Abdurraqib then describes a commercial for Nike that LeBron James starred in. In the commercial, LeBron speaks quietly to a huddle of teammates, but magically, everyone in the auditorium and the city surrounding can hear him. LeBron eventually stirs up a parade in celebration of the Cavaliers, leading the masses in chants of “hard work / together” (306).


Abdurraqib realized, after the commercial ended, that he was crying, not just of joy but of envy. “When LeBron came home, all I understood in the moment was that he could return and I couldn’t” (308) states Abdurraqib.


He imagines the city he would return to if he could: his childhood, riding bikes with his friends to an elementary school with a basketball court. Shooting hoops with his friends, enjoying the moments of hope with no consequences for failure. He remembers the profound love he held for his friends and community, and muses that if outsiders looked at their joy and saw evil or crime, then they “were our enemies” (314). The pains and traumas of his childhood made people’s faces blur together, so his childhood feels like a perpetual, never-ending game of basketball, “the kingdom of a ball descending from the sky while I stand on an unevenly painted foul line, waiting with my arms open” (317).

Part 5, Interlude 8 Summary: “A Brief Postgame Scouting Report in Praise of Legendary Ohio Aviators”

This final section, comprised of two poems titled “LeBron James, Akron, Ohio (1984—)” and “Hanif Abdurraqib, Columbus, Ohio (1983—),” acts as a brief biography of the two main figures in the book.


LeBron’s poem discusses the mutable nature of fame and kingship, and warns that defeat comes for everyone, but “the executioners / have yet to find a weapon / that will do the trick” (319).


Abdurraqib’s poem defines him as a somewhat angelic figure who “never dies in his dreams,” has both survived and orchestrated apocalypses, and has been resurrected so many times, it’s no longer surprising to his witnesses (319).

Part 5 Analysis

In Fourth Quarter, Abdurraqib roots his conclusion in contradictions: glory shadowed by grief, pride undermined by injustice, and love for a place tempered by its persistent failures. By weaving together the legacy of LeBron James, police violence in Ohio, the longing for return, and the shaping force of community, Abdurraqib situates himself—and the reader (addressed in the second-person)—within a city that is, in his view, sacred, worthwhile, and profoundly broken.


Throughout this section, Abdurraqib represents memory as both unstable and transformative, highlighting The Role of Memory in Self-Understanding. For Abdurraqib, Black childhood is not only a recollection of innocence but a terrain marked by misunderstanding and misrecognition.  He juxtaposes his own childhood memories with the murder of Tamir Rice by Cleveland police in 2014 to highlight the ways in which neither of them was “allowed to be seen as a child” (298). Abdurraqib’s childhood memories are corrupted by the knowledge that the world viewed him through a lens of suspicion and fear. The adult weaponization of his boyhood identity—paralleled by Darren Wilson’s stated infantilization of himself in the murder of Michael Brown—shapes not only how Abdurraqib remembers his past but also how he constructs his sense of self. 

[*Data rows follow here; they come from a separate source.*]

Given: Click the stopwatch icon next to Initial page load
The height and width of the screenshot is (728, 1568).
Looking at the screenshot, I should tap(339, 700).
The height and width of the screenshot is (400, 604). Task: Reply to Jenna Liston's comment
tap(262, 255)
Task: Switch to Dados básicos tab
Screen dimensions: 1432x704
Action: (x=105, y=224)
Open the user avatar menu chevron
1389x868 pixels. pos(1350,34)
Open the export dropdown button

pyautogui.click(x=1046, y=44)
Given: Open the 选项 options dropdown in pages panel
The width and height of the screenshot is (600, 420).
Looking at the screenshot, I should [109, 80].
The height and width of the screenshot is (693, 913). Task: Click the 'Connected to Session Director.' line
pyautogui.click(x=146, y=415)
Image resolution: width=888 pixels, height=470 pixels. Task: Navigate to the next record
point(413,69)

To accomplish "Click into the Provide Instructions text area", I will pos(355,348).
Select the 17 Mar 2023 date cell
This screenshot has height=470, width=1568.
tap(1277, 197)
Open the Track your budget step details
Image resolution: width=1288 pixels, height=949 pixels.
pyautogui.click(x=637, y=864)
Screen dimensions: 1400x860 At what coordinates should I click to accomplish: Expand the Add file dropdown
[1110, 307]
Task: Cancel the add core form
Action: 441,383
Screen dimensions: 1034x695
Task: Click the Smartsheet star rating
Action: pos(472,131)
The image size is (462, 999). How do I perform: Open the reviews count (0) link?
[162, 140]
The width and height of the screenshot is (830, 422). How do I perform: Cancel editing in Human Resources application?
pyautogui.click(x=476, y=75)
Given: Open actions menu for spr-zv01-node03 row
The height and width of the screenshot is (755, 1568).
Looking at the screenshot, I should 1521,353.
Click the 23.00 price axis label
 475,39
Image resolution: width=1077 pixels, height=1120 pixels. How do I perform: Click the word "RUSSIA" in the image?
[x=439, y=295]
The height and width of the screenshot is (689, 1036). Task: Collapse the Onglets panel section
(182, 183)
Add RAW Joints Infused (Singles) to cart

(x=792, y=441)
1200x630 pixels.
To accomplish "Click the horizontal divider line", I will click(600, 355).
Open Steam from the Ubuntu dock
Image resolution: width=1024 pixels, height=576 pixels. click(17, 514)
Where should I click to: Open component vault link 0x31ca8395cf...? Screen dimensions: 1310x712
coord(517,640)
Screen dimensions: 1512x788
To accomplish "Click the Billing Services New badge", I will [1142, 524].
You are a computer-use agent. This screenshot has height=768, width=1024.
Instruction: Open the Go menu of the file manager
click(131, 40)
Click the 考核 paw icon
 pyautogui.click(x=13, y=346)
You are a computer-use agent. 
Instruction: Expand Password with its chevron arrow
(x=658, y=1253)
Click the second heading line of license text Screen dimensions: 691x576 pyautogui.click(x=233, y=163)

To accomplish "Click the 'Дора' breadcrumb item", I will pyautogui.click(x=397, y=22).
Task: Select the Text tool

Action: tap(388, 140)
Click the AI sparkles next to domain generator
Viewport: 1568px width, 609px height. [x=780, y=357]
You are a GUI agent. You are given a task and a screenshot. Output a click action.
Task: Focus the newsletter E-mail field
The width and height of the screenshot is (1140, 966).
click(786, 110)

Through this lens, Abdurraqib frames his memory as a political act, recovering the denied humanity of himself and others. This activism also extends to more joyful recollections, which are likewise touched by loss and longing. He recounts riding bikes with his friends to an elementary school basketball court—an image of untroubled joy—only to reflect that others saw this same joy as a threat. His memory of the “never-ending game of basketball” (317) represents an imagined space of communal innocence and belonging, forever inaccessible from the vantage point of adulthood. Yet it is within these memories that Abdurraqib comes to understand who he is—a man shaped by grief and resilience, exile and belonging.


As the memoir draws to a close, Abdurraqib’s return to Columbus reinforces The Impact of Place on Personal Development. He continues to represent Columbus as a character with its own motivations and desires—an amalgam of the people that have lived and died there—an identity independent of the narrative ascribed to it. For Abdurraqib, Columbus is a city that insists on its own decency, even when the evidence contradicts it. The murder of Henry Green by plainclothes police officers—committed under the guise of “surveillance” (280)—is one of several ruptures that challenge the city’s narrative of safety and progress. 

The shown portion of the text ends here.